■ Exercise directions ■
Lines in the listing below that contain the string "height" are to be found and copied.

─── Data shown

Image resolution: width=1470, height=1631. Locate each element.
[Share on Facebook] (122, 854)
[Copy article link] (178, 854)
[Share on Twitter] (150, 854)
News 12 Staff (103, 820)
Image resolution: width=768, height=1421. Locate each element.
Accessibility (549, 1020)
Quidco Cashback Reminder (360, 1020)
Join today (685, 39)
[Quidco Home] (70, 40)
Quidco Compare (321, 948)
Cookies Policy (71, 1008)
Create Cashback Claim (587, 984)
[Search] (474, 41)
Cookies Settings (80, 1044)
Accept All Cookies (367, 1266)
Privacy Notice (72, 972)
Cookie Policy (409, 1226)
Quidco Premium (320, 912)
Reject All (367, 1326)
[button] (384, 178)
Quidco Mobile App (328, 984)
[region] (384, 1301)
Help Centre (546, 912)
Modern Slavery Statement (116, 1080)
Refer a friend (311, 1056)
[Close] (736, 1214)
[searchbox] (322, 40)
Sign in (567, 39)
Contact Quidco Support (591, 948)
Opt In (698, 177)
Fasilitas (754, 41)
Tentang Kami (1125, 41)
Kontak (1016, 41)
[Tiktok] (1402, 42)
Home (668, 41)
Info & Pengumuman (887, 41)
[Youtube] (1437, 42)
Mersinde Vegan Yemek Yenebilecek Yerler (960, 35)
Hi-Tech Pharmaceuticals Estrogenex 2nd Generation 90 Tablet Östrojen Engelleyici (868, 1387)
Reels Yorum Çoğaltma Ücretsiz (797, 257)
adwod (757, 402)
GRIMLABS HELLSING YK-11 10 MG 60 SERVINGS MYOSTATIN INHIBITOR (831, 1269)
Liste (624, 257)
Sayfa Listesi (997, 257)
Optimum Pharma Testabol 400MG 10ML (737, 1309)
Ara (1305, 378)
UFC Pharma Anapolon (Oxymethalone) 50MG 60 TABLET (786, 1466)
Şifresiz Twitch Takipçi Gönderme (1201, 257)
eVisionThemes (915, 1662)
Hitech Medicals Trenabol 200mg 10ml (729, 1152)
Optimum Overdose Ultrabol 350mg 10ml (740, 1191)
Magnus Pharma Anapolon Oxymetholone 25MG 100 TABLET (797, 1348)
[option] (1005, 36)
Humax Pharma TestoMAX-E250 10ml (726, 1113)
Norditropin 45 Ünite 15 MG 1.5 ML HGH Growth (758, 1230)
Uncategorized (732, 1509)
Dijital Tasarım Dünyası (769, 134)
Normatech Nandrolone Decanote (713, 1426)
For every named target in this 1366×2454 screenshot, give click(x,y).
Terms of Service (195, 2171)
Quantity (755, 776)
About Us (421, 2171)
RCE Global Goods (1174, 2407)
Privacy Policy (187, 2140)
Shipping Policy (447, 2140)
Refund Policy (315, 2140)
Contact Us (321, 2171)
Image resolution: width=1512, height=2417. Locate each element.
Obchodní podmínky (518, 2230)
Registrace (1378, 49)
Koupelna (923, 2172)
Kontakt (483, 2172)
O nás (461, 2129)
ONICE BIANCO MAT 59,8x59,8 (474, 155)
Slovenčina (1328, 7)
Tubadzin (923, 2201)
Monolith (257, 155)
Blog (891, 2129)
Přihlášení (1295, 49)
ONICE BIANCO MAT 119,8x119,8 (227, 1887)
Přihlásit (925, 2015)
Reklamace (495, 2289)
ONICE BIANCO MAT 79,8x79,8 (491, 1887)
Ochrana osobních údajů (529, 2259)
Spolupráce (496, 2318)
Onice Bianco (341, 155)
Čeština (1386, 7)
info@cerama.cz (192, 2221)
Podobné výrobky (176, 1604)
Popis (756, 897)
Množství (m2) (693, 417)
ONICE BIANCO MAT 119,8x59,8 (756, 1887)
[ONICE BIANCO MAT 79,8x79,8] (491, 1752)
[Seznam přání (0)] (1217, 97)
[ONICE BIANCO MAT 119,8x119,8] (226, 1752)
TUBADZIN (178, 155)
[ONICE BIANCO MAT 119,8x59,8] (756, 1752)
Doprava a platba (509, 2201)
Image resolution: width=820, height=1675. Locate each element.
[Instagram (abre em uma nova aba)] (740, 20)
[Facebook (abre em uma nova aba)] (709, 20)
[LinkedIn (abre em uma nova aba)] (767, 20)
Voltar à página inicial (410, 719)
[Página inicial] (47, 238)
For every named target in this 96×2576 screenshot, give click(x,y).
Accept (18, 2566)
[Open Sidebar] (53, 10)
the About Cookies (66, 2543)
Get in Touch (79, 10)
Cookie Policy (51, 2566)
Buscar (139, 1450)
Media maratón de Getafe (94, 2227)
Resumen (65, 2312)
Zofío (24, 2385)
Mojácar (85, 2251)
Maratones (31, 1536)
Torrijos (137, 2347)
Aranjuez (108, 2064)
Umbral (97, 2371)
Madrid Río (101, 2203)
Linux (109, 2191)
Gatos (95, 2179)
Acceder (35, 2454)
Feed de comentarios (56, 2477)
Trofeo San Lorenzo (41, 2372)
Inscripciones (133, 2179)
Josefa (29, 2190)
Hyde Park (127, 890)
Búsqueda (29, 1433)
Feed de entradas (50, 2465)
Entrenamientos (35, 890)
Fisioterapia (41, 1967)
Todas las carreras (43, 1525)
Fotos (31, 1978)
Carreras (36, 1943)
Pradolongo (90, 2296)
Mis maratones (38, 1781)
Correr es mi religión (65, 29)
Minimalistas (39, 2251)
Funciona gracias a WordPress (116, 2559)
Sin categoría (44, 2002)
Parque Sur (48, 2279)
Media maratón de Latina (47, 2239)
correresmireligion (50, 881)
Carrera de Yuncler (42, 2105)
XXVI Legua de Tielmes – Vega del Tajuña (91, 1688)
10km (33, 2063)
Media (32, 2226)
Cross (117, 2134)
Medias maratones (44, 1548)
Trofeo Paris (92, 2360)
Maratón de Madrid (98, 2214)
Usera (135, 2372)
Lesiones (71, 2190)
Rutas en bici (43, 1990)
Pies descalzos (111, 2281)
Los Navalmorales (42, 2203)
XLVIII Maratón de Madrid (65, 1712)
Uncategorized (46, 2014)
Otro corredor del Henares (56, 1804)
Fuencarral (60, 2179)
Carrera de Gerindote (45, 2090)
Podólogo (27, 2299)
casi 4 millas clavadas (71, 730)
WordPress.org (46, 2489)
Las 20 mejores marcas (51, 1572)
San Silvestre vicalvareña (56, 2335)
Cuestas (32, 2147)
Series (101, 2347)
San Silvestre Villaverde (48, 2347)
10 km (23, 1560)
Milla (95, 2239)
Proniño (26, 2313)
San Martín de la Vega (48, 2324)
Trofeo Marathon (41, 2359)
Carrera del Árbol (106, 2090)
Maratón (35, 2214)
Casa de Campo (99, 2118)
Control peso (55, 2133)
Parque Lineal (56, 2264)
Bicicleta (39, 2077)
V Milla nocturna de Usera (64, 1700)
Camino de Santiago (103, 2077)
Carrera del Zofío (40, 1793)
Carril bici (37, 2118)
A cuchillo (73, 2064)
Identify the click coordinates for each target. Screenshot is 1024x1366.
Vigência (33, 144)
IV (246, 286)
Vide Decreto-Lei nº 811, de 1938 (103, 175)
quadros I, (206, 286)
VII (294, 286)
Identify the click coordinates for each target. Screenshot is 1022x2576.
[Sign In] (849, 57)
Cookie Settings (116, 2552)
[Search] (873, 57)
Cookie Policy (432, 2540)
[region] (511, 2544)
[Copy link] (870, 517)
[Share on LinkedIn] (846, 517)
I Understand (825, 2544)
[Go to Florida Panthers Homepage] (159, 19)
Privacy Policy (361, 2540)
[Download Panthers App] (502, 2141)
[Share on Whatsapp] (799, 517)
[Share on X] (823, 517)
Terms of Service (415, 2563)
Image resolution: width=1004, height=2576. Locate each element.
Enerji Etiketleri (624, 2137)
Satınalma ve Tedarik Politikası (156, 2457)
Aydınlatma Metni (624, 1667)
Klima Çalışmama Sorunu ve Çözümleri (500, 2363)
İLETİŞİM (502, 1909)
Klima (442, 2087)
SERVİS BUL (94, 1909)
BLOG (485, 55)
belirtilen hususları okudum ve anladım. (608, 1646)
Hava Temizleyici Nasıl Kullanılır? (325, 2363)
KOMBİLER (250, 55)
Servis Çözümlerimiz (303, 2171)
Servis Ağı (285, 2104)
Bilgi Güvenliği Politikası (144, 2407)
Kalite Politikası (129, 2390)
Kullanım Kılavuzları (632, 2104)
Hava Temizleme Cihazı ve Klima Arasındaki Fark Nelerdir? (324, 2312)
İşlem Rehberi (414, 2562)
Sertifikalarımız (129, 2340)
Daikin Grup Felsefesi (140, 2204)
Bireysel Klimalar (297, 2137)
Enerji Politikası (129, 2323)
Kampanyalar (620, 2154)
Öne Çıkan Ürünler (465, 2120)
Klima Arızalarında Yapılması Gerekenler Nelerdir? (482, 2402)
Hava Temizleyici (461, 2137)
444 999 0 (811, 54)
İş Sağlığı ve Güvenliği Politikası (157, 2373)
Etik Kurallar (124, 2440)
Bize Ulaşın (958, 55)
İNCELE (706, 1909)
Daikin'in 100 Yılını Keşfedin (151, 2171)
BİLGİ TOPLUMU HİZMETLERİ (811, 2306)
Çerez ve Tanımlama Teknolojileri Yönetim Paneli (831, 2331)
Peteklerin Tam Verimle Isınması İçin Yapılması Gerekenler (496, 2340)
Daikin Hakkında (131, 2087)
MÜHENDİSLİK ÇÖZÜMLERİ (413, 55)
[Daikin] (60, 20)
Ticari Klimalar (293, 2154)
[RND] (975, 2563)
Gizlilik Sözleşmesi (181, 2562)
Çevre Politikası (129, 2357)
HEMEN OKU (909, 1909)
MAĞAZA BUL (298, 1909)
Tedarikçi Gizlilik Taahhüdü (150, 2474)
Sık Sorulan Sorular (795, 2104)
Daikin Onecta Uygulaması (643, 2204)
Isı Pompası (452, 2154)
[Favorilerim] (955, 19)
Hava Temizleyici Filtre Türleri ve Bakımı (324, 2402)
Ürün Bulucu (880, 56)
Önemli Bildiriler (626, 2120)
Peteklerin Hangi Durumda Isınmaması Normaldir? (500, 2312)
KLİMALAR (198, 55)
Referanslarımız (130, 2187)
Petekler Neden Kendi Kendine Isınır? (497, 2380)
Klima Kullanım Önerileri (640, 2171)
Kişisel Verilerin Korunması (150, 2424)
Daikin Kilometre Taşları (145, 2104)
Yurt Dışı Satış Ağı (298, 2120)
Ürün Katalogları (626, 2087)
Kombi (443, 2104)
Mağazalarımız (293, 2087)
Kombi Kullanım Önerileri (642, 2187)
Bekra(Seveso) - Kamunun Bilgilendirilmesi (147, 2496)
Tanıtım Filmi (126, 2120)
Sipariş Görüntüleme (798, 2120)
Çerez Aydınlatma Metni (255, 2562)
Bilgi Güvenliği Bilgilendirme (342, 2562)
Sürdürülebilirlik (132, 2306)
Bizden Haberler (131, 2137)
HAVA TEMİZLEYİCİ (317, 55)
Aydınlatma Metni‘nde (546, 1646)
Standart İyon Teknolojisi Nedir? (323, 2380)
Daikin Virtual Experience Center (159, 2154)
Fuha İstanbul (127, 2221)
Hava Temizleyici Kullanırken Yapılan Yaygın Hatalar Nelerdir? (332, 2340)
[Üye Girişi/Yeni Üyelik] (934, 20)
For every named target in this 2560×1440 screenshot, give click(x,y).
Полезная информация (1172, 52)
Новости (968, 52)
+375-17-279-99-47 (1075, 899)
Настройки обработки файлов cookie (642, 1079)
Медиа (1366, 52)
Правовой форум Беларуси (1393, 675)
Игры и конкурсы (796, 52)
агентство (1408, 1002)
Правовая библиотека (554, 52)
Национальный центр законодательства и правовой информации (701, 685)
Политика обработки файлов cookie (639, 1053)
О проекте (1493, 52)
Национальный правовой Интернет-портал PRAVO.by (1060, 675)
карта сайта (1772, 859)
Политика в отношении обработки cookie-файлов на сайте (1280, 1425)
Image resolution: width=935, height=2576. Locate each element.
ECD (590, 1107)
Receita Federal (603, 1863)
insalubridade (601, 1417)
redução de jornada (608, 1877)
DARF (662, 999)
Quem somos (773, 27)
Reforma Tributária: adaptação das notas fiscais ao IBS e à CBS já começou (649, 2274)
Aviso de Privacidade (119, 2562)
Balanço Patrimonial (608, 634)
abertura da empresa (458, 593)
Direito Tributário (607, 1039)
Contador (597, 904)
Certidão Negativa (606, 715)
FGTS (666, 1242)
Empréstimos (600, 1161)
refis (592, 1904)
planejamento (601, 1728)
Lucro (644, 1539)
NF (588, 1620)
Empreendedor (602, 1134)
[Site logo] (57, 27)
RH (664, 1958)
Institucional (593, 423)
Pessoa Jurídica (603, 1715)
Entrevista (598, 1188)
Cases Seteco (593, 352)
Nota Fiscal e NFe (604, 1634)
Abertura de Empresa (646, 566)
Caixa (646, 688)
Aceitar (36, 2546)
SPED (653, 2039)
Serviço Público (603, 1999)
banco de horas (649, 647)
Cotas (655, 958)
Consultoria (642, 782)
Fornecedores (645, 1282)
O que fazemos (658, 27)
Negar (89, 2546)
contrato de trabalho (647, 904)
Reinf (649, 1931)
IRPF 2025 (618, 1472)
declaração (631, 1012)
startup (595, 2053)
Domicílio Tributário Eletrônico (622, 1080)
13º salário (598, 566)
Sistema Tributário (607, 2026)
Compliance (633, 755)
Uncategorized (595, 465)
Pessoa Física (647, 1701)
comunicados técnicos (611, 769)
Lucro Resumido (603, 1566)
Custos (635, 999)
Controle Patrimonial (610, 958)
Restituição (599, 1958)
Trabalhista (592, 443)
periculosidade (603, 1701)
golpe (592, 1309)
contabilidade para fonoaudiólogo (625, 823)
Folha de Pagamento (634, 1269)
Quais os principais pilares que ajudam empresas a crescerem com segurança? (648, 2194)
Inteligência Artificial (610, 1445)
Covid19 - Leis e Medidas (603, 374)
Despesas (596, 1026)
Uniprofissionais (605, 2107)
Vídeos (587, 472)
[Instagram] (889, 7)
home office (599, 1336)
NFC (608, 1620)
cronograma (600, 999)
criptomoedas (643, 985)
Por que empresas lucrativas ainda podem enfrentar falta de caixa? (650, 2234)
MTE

──────

■ Output of the task ■
Image resolution: width=1470, height=1631. Locate each element.
Image resolution: width=768, height=1421. Locate each element.
Image resolution: width=1512, height=2417. Locate each element.
Image resolution: width=820, height=1675. Locate each element.
Image resolution: width=1004, height=2576. Locate each element.
Image resolution: width=935, height=2576. Locate each element.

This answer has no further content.